Okay, not really.  But I do think this topic is particularly important right now.

This was my original proposal:
I’d like to talk about the role of faculty, IT, and administrators in collaborating to shape institutional strategic plans and planning in general for academic computing and the digital humanities.  I’ve spent nearly 18 months now involved in various strategic and practical planning committees at UMW regarding digital resources and goals for the humanities and social sciences.  Making sure that resources are allocated to the digital humanities requires broad commitments within administrative and strategic planning.  [Not as sexy or fun as WPMU or Omeka plug-ins, but sadly, just as important….]  I’d like to share my own experiences in the area and hear from others about theirs.

And today I would simply add that as UMW is closing in on a first draft of its strategic plan, I’m even more convinced that the college/university-wide planning process is something with which digital humanists need to be engaged.  In this time of dwindling economic resources, however, we also need to be, pardon the pun, strategic about it.  I think we need to figure out when we need to explain concepts, tools, the very notion of what digital humanities is and its place in the curriculum (something even THATCampers seem to be debating), when we need to do full-on DH evangelizing, and when we need to back off from our evangelizing in order to ease fears and/or recognize budgetary realities.  In any case, who else has had to make the case for Digital Humanities or academic technology as part of these processes?

5 Responses to “How to get money, money, money for wild and crazy times!!”

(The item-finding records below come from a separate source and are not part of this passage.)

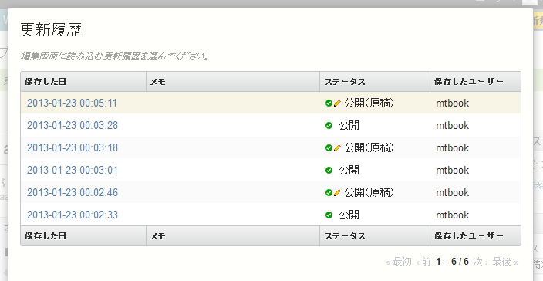Select revision 2013-01-23 00:03:18
This screenshot has height=281, width=543.
(73, 148)
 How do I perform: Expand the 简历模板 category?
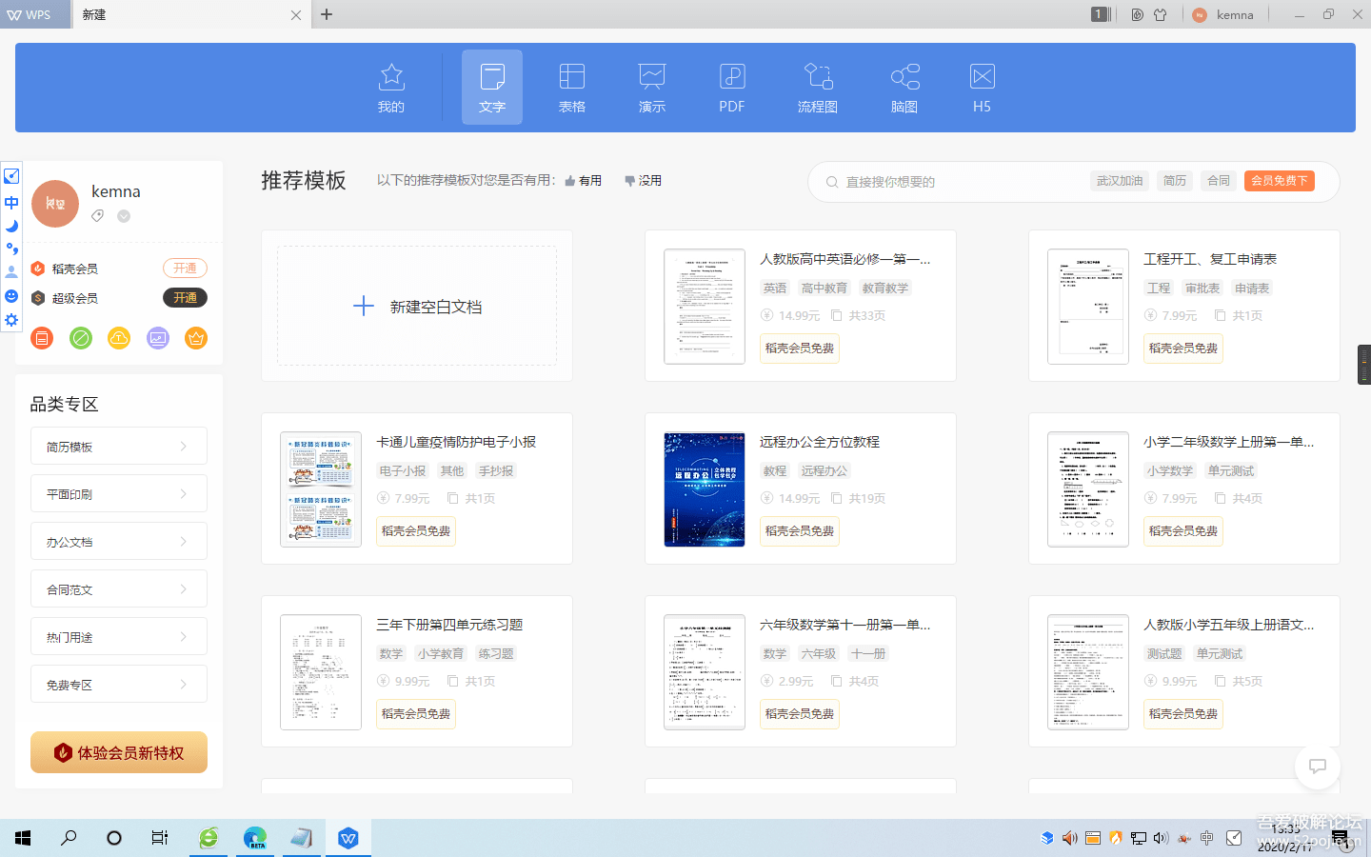click(118, 447)
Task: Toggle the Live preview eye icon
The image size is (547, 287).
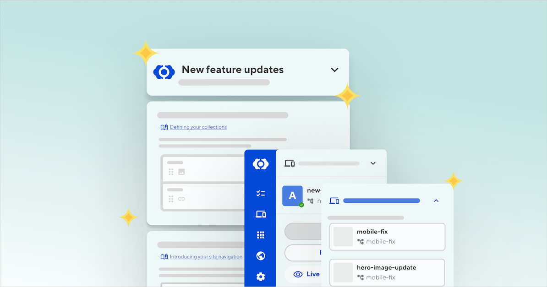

  1. epistemographer Says:

    Add libraries/archives/museums into the discussion, and I’m *so* all over this topic. As Director of Digital Strategy and Scholarship at my institution, this is more or less what I spend most of my time thinking about.

  2. Jmcclurken Says:

    Yes, of course; I didn’t mean to be exclusionary. I suspect the planning process and funding models differ somewhat from the university/college model, but there’s still a great deal of overlap for those of us making the case for digital humanities.

  3. Musebrarian Says:

    I’d second @spistemographer’s comments. Jeffery, I don’t think this needs to be divorced from discussions about university/college strategic planning since academic libraries, archives and museums face similar challenges about how they fit into larger campus-wide strategies.

  4. Jeffrey McClurken Says:

    @Musebrarian and @epistemographer — Sounds great! Any other brave souls willing to talk about strategic planning at a tech conference? What are the issues we should be talking about in this session?

  5. Eric Johnson Says:

    I’m sure you’d like to hear from other academics more than another library/museum type, Jeff, but I can say we, too, are interested in this topic. Specifically, I’d love to get everybody’s thoughts on the most effective ways to talk to admins about the value of these kinds of undertakings. I get a lot of feeling that they think all this technology stuff is important, but they often have no idea how to integrate the idea into their constructs of how the institution works, how it fits the mission, and so on.